Each line from the one containing "Given: Click the print('number a') code line" through the last line of the data below is to be written out verbatim, and nothing more.
• • •
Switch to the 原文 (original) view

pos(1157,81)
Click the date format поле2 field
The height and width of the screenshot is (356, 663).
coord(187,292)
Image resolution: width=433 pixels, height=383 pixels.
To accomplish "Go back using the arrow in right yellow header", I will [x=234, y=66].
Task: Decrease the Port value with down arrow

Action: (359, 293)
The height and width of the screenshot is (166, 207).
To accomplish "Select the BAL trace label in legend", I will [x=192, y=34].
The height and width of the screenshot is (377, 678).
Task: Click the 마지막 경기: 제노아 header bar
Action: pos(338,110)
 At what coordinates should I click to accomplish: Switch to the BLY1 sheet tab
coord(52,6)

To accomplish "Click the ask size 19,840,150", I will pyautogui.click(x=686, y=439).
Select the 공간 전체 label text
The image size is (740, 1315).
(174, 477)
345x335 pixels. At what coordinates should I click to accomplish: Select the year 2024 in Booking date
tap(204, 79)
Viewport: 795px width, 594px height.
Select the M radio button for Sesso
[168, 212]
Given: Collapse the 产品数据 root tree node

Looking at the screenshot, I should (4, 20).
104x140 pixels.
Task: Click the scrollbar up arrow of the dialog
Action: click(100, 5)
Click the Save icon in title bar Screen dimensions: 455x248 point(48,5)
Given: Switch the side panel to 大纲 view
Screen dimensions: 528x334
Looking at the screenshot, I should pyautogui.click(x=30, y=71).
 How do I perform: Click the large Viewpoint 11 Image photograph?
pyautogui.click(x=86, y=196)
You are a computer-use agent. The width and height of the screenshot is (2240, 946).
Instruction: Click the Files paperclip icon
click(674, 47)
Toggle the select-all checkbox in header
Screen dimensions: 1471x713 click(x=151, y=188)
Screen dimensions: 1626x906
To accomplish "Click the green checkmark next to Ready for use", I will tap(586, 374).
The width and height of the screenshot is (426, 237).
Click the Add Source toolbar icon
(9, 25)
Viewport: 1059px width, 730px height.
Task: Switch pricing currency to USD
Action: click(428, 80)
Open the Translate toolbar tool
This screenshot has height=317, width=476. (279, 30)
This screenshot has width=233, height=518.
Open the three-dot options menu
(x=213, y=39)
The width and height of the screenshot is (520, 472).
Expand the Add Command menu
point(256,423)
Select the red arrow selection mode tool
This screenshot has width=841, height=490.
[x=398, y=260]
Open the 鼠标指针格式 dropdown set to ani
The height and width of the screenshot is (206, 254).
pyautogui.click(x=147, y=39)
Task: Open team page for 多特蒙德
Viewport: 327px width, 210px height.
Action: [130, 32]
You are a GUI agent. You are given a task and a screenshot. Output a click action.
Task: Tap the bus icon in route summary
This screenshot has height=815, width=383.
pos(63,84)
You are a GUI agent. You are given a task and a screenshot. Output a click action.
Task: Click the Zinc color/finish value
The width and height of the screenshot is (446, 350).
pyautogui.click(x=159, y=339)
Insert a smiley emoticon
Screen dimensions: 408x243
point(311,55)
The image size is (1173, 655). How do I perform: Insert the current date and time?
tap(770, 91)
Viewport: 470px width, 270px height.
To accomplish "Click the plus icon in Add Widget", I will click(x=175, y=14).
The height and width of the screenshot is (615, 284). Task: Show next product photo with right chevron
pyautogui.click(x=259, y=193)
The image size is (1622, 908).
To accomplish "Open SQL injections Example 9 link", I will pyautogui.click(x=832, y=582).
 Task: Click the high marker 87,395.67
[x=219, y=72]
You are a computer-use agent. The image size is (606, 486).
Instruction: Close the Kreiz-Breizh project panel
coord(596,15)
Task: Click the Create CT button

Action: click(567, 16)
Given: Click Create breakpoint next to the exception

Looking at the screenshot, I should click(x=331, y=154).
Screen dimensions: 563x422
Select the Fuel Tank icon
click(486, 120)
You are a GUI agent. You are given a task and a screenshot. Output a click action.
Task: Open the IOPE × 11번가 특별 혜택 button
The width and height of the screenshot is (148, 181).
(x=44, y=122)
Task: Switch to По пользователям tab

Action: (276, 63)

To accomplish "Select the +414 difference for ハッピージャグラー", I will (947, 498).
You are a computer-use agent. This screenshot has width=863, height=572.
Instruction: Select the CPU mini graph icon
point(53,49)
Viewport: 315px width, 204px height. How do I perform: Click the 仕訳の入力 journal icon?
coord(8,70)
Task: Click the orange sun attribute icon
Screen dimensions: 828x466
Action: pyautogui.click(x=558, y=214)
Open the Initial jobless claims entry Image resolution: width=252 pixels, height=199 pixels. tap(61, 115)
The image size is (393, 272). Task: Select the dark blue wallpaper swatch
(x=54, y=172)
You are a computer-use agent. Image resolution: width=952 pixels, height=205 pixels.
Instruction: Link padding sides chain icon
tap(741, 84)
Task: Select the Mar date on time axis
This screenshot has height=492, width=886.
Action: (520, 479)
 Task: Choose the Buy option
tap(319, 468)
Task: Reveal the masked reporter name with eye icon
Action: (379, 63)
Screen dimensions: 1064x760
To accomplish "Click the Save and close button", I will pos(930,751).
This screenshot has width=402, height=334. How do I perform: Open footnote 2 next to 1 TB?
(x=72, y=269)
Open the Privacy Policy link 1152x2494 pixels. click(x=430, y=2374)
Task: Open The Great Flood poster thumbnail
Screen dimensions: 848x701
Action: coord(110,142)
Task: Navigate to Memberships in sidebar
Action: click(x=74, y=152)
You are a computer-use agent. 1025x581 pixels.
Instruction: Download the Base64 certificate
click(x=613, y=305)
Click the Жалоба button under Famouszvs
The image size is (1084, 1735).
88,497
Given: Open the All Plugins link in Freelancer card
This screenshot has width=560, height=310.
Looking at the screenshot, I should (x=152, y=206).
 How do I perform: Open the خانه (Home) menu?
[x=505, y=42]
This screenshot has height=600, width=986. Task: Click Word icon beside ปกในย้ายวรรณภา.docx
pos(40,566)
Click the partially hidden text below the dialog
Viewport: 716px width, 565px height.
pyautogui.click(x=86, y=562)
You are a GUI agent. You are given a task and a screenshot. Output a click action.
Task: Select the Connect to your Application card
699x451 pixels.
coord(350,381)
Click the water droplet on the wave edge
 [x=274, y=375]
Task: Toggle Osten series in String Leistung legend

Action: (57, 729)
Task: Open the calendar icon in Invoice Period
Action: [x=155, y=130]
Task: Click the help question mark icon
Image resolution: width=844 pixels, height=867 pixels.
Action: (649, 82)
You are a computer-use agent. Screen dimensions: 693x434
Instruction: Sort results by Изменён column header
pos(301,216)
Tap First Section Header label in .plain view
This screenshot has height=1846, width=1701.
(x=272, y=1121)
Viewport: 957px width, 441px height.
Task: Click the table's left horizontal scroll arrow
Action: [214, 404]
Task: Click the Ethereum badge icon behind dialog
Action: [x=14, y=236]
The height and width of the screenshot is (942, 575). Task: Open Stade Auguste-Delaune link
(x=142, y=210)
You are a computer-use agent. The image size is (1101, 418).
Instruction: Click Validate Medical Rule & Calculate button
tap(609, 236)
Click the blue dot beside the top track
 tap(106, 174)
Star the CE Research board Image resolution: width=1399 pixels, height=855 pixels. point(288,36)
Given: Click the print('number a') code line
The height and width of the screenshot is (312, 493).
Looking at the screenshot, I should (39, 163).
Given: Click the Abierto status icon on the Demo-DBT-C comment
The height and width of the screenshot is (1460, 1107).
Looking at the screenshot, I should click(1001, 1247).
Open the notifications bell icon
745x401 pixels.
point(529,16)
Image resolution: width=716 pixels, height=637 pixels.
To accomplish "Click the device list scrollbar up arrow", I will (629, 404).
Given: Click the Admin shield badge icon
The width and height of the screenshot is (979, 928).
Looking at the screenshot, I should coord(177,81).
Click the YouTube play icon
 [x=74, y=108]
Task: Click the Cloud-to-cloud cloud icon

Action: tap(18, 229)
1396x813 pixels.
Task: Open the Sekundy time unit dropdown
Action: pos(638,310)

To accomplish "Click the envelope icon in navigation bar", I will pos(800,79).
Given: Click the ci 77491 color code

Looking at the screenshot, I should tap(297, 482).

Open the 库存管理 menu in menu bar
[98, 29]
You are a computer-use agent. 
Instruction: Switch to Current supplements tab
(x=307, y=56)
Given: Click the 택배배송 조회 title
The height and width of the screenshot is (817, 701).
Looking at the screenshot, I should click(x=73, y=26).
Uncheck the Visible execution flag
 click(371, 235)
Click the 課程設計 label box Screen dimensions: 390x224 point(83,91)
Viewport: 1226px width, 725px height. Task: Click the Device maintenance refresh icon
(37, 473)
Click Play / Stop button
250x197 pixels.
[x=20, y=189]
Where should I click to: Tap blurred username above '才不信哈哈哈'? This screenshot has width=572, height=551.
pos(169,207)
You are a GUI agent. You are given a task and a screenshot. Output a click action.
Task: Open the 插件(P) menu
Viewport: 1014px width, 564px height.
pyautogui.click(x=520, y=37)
• • •
## RESULT BELOW
Given: Click the print('number a') code line
The height and width of the screenshot is (312, 493).
Looking at the screenshot, I should (39, 163).
Given: Click the Abierto status icon on the Demo-DBT-C comment
The height and width of the screenshot is (1460, 1107).
Looking at the screenshot, I should click(1001, 1247).
Open the notifications bell icon
745x401 pixels.
point(529,16)
Image resolution: width=716 pixels, height=637 pixels.
To accomplish "Click the device list scrollbar up arrow", I will (629, 404).
Given: Click the Admin shield badge icon
The width and height of the screenshot is (979, 928).
Looking at the screenshot, I should coord(177,81).
Click the YouTube play icon
 [x=74, y=108]
Task: Click the Cloud-to-cloud cloud icon

Action: tap(18, 229)
1396x813 pixels.
Task: Open the Sekundy time unit dropdown
Action: pos(638,310)

To accomplish "Click the envelope icon in navigation bar", I will pos(800,79).
Given: Click the ci 77491 color code

Looking at the screenshot, I should tap(297, 482).

Open the 库存管理 menu in menu bar
[98, 29]
You are a computer-use agent. 
Instruction: Switch to Current supplements tab
(x=307, y=56)
Given: Click the 택배배송 조회 title
The height and width of the screenshot is (817, 701).
Looking at the screenshot, I should click(x=73, y=26).
Uncheck the Visible execution flag
 click(371, 235)
Click the 課程設計 label box Screen dimensions: 390x224 point(83,91)
Viewport: 1226px width, 725px height. Task: Click the Device maintenance refresh icon
(37, 473)
Click Play / Stop button
250x197 pixels.
[x=20, y=189]
Where should I click to: Tap blurred username above '才不信哈哈哈'? This screenshot has width=572, height=551.
pos(169,207)
You are a GUI agent. You are given a task and a screenshot. Output a click action.
Task: Open the 插件(P) menu
Viewport: 1014px width, 564px height.
pyautogui.click(x=520, y=37)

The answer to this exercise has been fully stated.